After dinner, my mother told me we were going for a walk to have a conversation. This typically meant we would disagree over something and end up in an argument. As we walked, my mother asked, "Kerri, are you happy?"
I had to think about her question. I was happy, or at least I thought I was. I had a career and invested much of my life into building my resume and reputation. I did as my father instructed, kept my head down, and outworked everyone. I took advice from people in higher positions and tried to think independently while cherry-picking ideas. It was all paying off, so why wouldn't I be happy? "Yes, mom. I'm happy. Why wouldn't I be?"
"You are young; you haven't lived outside school or work. When was the last time you dated? When was the last time you had drinks with friends? I don't want you to have regrets when you get to my age. You are beautiful and deserve a life outside of work." My mother stood there silently, searching for something in my eyes. She continued, "Please promise me you will stay close to your father on this trip. These are power-hungry men with no boundaries. They think women are at their disposal. Promise me that you will be aware of your surroundings and stay close to your father. And while we are talking about your father, I hope you realize how much he craves power and how ruthless he is. These men all learned their behaviors from him. These are not decent people. They are ruthless, powerful people who think they can do whatever they want without consequence."

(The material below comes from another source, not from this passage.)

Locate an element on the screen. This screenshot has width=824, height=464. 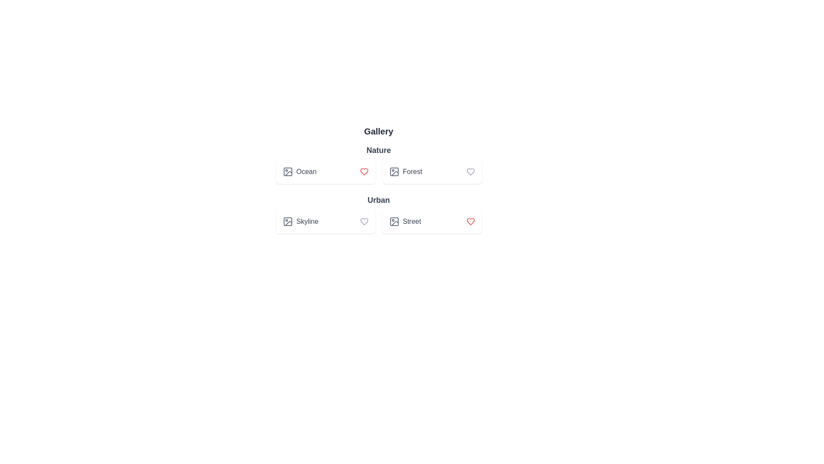
the 'Heart' icon of the item labeled Forest to toggle its 'favorite' status is located at coordinates (470, 172).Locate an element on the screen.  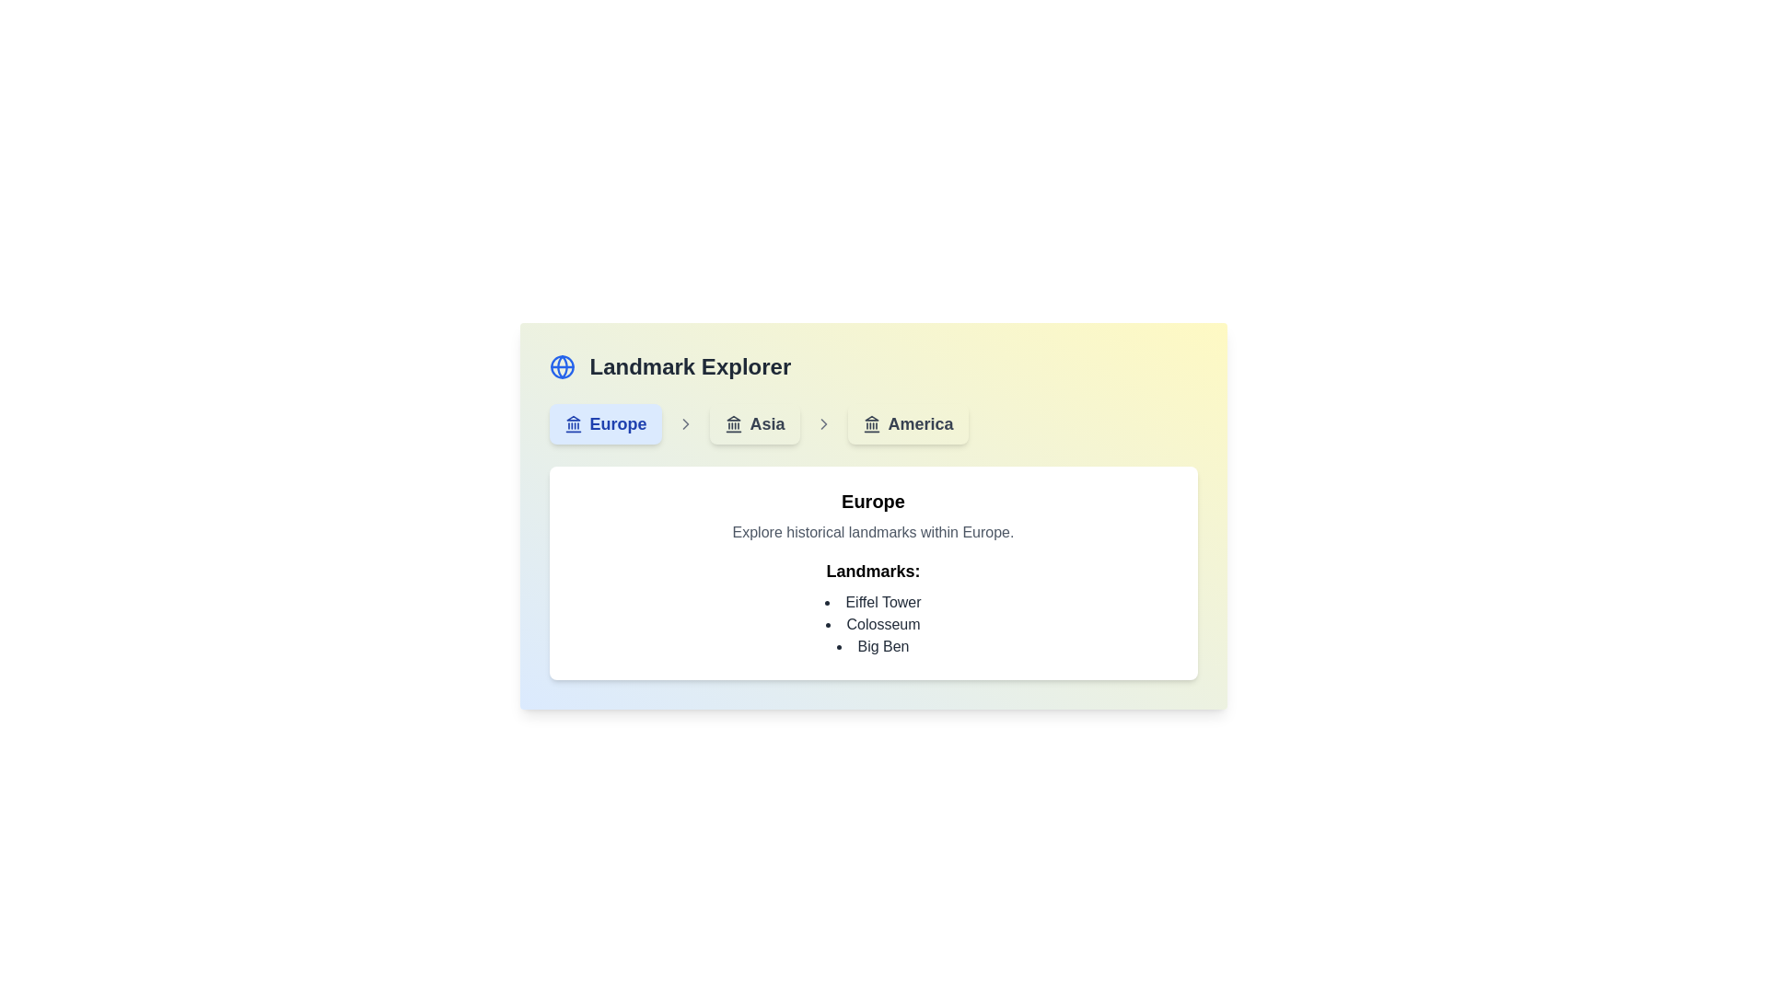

I was wrong. My mom wasn't trying to argue with me. She was trying to give me womanly advice. She was right. I hadn't dated in two and a half years, and my last break-up took a toll on me. My ex-boyfriend wanted a traditional wife who didn't work as much as I did. I was madly in love with him, and when he ended our relationship, I became more obsessed with work. Don't get me wrong, guys would ask me out, but I always politely declined. Honestly, I know men find me attractive. I have a pretty face with light brown eyes and full lips. I have tried to keep my body in good shape; I still swim laps daily at home in our pool or at the corporate office, where we have a gym and pool. I am five foot four, with shapely hips and toned legs, which complement my b-cup breasts, and perfectly round ass. I hadn't thought about how little I dated until now. "Mom, I am living. I am only twenty-eight. I will have plenty of time for men in my thirties. Dad told me to focus on work in my twenties and my personal life in my thirties. Don't you see what I can accomplish? I don't want to have to depend on a man for everything. I learned that from you drilling it into my head. Why can't you be happy for me, like Dad is? You taught me well about being careful with men. This is no different than me going somewhere on my own. Plus, who would try anything shady with Dad around?"
My mother looked teary-eyed as she started to speak. "Kerri, I am proud of you. Do not build your happiness around your father's approval. All you have ever done is look for his approval, and I'm afraid you will lose yourself in the process. That's all I wanted to say. And, yes, I am proud of you. Do what you think is best for you. I trust your judgment." My mom hugged me, squeezing me tightly. We walked back to the house and went our separate ways.